I think what we are seeing is an attempt to heal up from thr beating the elevators took the last three years.
That much volatility makes it very difficult to not get caught in the wrong position without protection for a while.
Even overnite can hurt and it takes a up and down market to average out on the gains and losses....
We took a nearly 2 year down market...... Elevators live on a seasonal reality.....
When you get lower going into harvest there is a supply reason as always and sellers at harvest take a bottom market....at least that is what we thought.....But for two years the seasonals did not stabilize the trend. It went down more. So elevators have to dig a deeper bottom so they can hope to create some margin to sell into....
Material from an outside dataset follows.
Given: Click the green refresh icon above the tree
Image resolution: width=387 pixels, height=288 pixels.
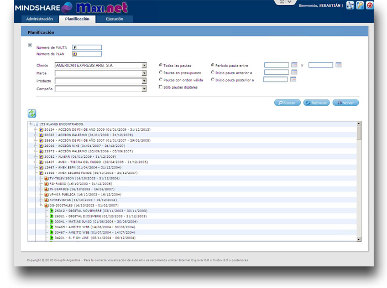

I got too wordy............ cheapo. Watch your coop... they can't have a board price guarantee to you and get it hedged without 15 to 30 minutes passing. a phone call. and eventually a fill. if they turn back to you and say "we can't do that now its 5 cents down" ..not good..... the only answer is to widen the basis and write the check. Lowering the basis that is a mistake because not the end user can lower his bid and still get grain...more grain bypasses the elevator.
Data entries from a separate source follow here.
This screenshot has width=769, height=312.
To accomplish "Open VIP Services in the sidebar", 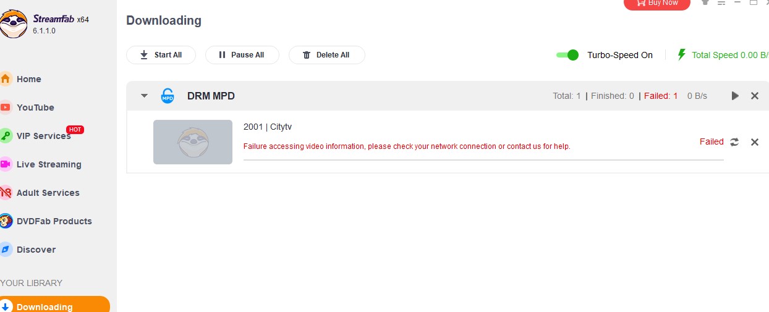I will pos(43,136).
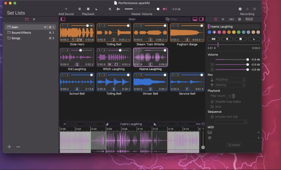Open the key-down Play/Stop dropdown
This screenshot has width=281, height=170.
point(231,80)
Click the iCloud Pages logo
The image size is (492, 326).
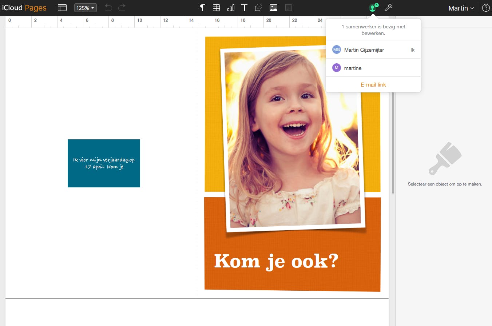point(24,7)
it is always good when grain goes down for the end user....
It is always good for the produer when it goes up..... and the elevator because he is an extension of the producer....
The elevator can survive and average out when the price is steady and live off the margin even if it is too low for the producer.
Always down and the elevator cannot make its margin
When the price goes above break even by $2, producers won't complain for the first $2.50 of the slide down ....
Elevators struggle from the start. because they are always buying high and selling low. And if there is quick volatility they can't avoid problem spots.
I'm thinking there was a lot of red ink the last two years...
Normal freight rates do not explain 60-80 cent basis differentials in 150 mile distances, but then the berkshire/hathaway profits might.